Closed FTamas77 closed 1 month ago

FTamas77 commented 2 months ago

For example, we have this code here: https://github.com/cdt15/lingam/blob/master/docs/tutorial/resit.rst

In that, we create an array:

m = np.array([ [0, 0, 0, 0, 0], [1, 0, 0, 0, 0], [1, 1, 0, 0, 0], [0, 1, 1, 0, 0], [0, 0, 0, 1, 0]])

But we never use it. I am confused because the adjacency matrix contains only 1 after the fitting. Could you help me to clarify the input/output of that code?

ikeuchi-screen commented 2 months ago

Hi @FTamas77 ,

The m is an array that we are creating to draw the true DAG, so we do not use it to run RESIT.

Like the inputs and outputs of other algorithms, the dataset is the input and the adjacency matrix is the output. However, because of RESIT's assumption of nonlinear functions, the adjacency matrix will have a value of 0 or 1.
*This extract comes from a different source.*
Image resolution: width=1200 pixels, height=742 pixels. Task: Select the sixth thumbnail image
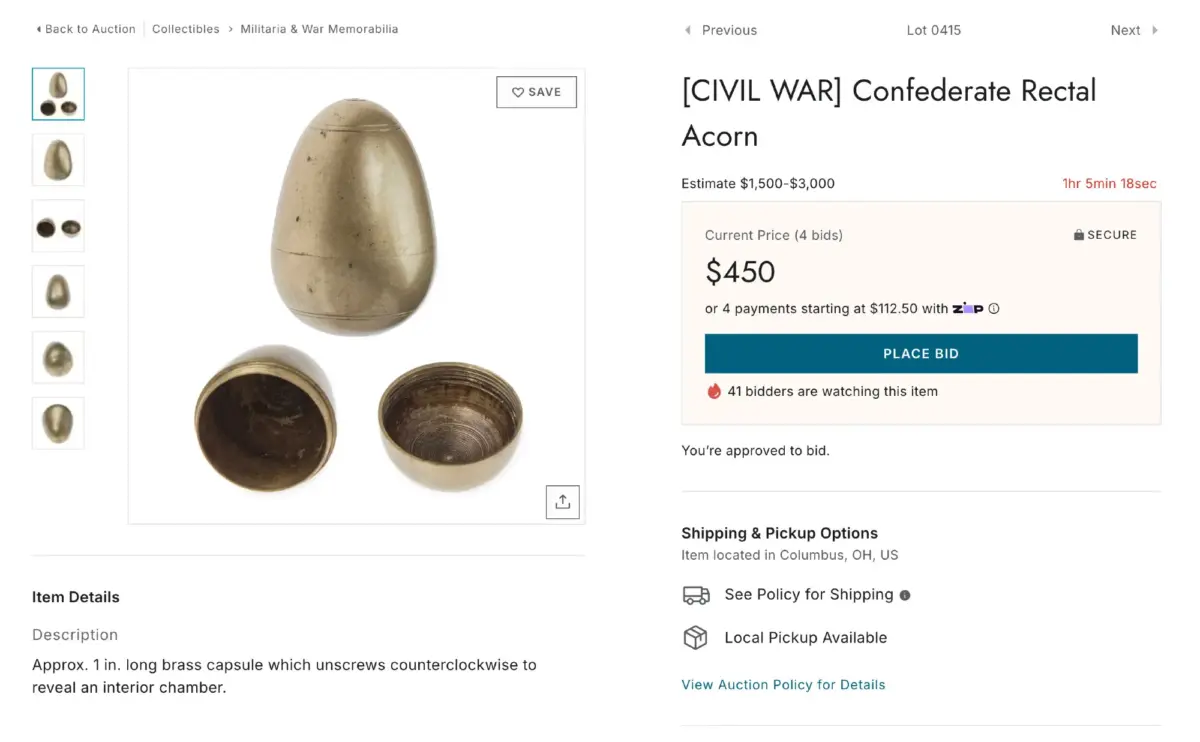(58, 423)
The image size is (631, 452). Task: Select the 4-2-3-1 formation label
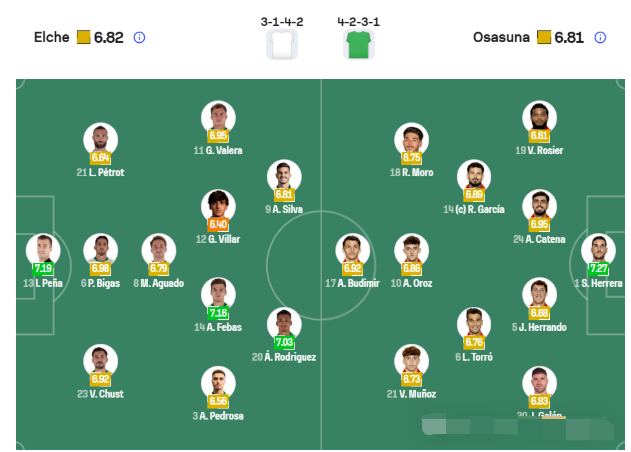(358, 20)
FTamas77 commented 1 month ago

@ikeuchi-screen Thank you very much for the clarification. So, is it correct if I say that one means an existing correlation and zero means no correlation between the variables (in the adjacency matrix that is calculated during the fitting)?

And I guess the model.bootstrap(X, n_sampling=n_sampling) is good if I want to quantify this causal effect, isn't it?

ikeuchi-screen commented 1 month ago

@FTamas77 One in the adjacency matrix represents an edge in the causal graph, while zero represents no edge. Edges denote causation rather than correlation.

Because the relationship between variables is nonlinear, even model.bootstrap cannot estimate causal effects. Bootstrapping can estimate the probability of edges.

FTamas77 commented 1 month ago

Thank you very much for the clarification.